*WHAT YOU ARE ASKED TO DO*. In the records that follow, find the line with "Where should I click to: Open the"; from there, retype every line exactly through the line with "Click the Compartir", which also belongs to the answer.

*RECORDS*.
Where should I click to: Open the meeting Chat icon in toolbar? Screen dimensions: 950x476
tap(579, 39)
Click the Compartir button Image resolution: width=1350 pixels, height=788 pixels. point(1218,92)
--
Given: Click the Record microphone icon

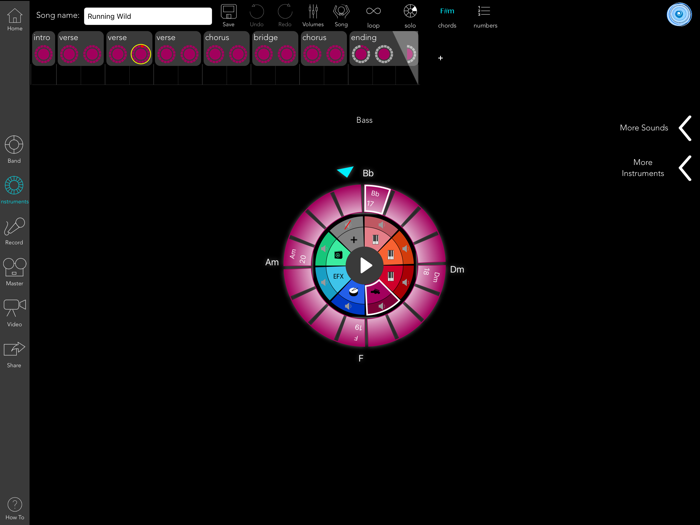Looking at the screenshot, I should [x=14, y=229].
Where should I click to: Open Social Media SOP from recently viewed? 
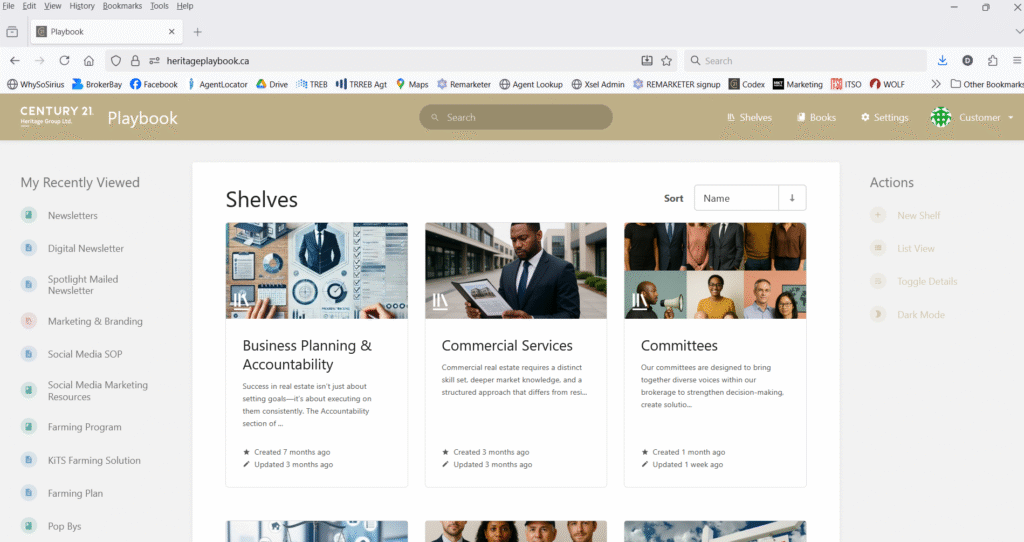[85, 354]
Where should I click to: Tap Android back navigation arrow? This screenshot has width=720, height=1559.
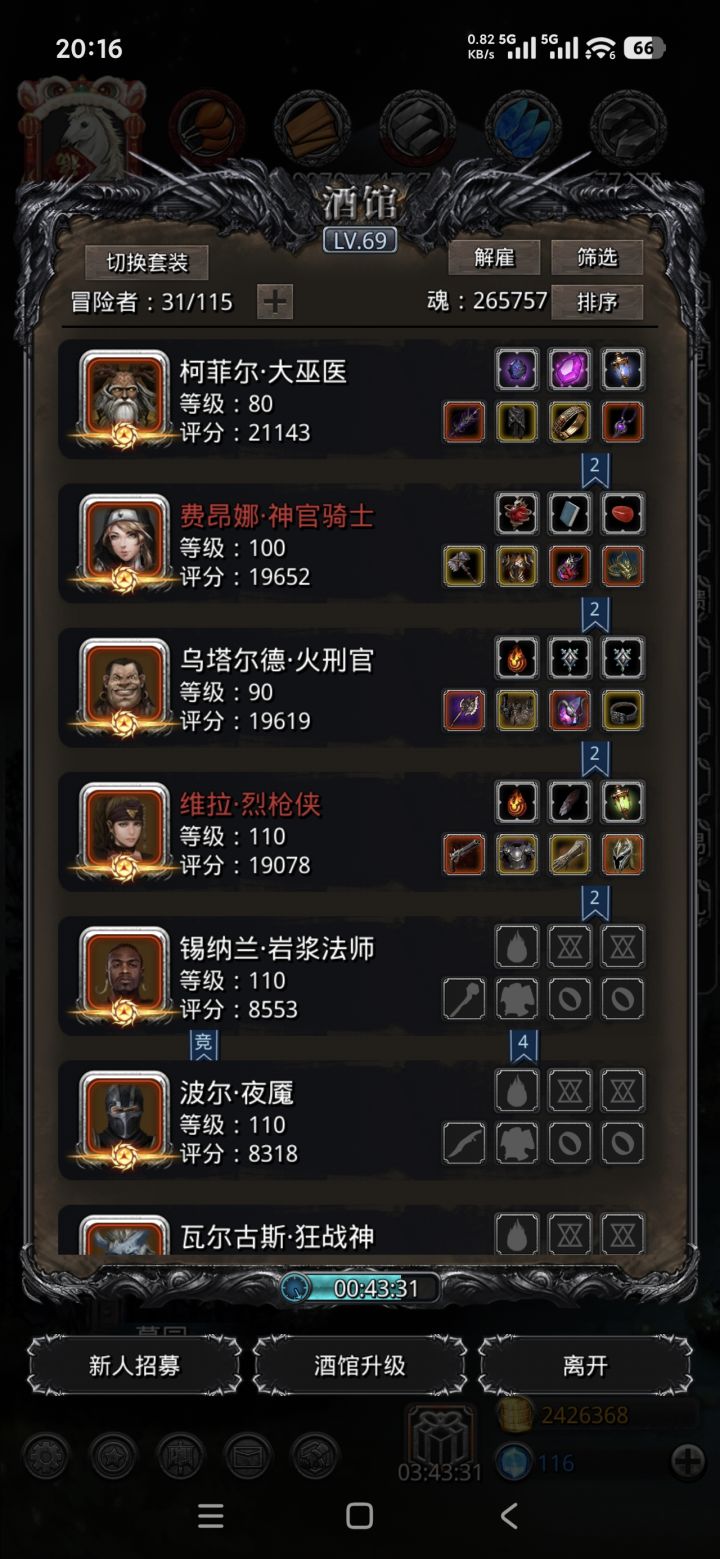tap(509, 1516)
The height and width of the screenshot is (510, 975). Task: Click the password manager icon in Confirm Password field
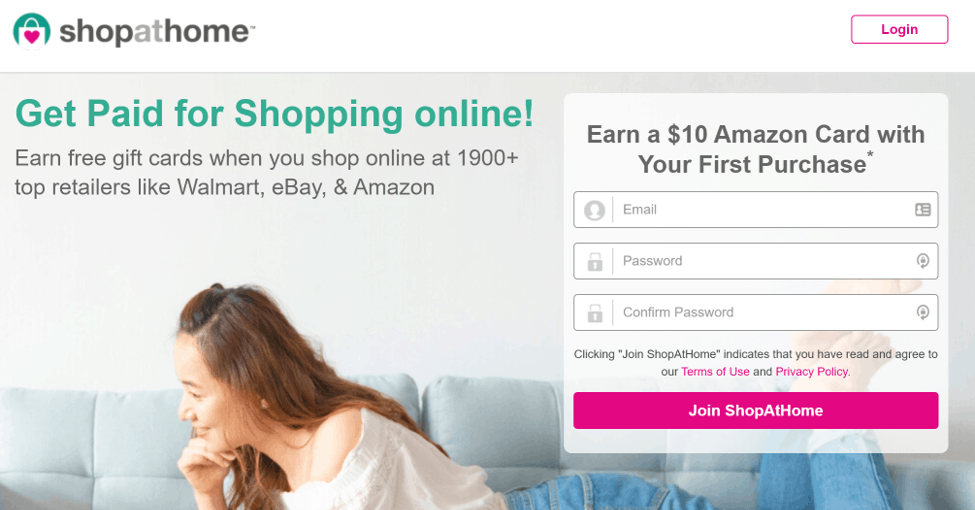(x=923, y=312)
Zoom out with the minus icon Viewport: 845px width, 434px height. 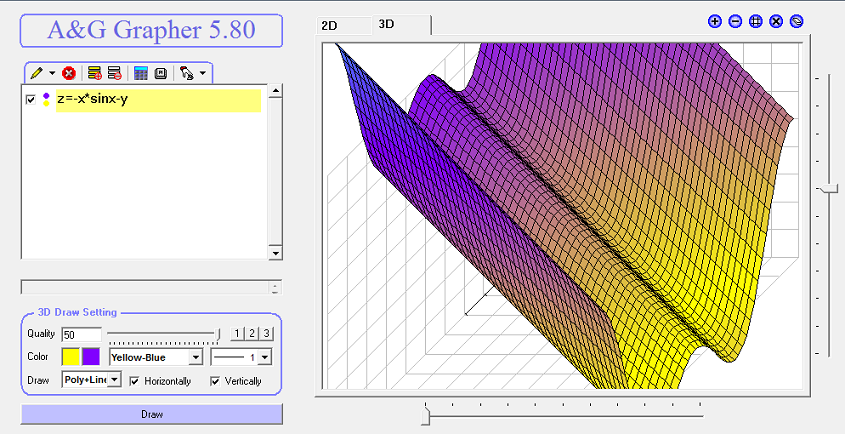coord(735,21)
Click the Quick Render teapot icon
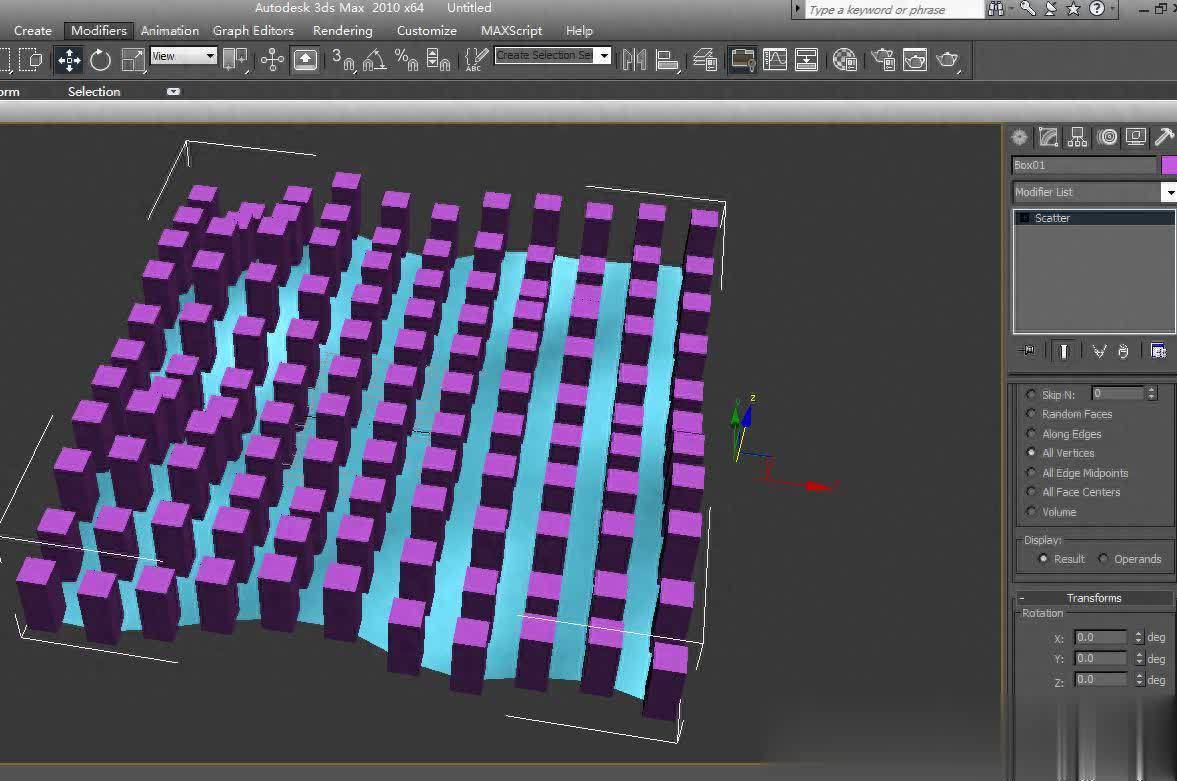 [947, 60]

*SOLUTION TO THIS TASK*.
Where should I click to: Open the meeting Chat icon in toolbar? Screen dimensions: 950x476
tap(579, 39)
Click the Compartir button Image resolution: width=1350 pixels, height=788 pixels. point(1218,92)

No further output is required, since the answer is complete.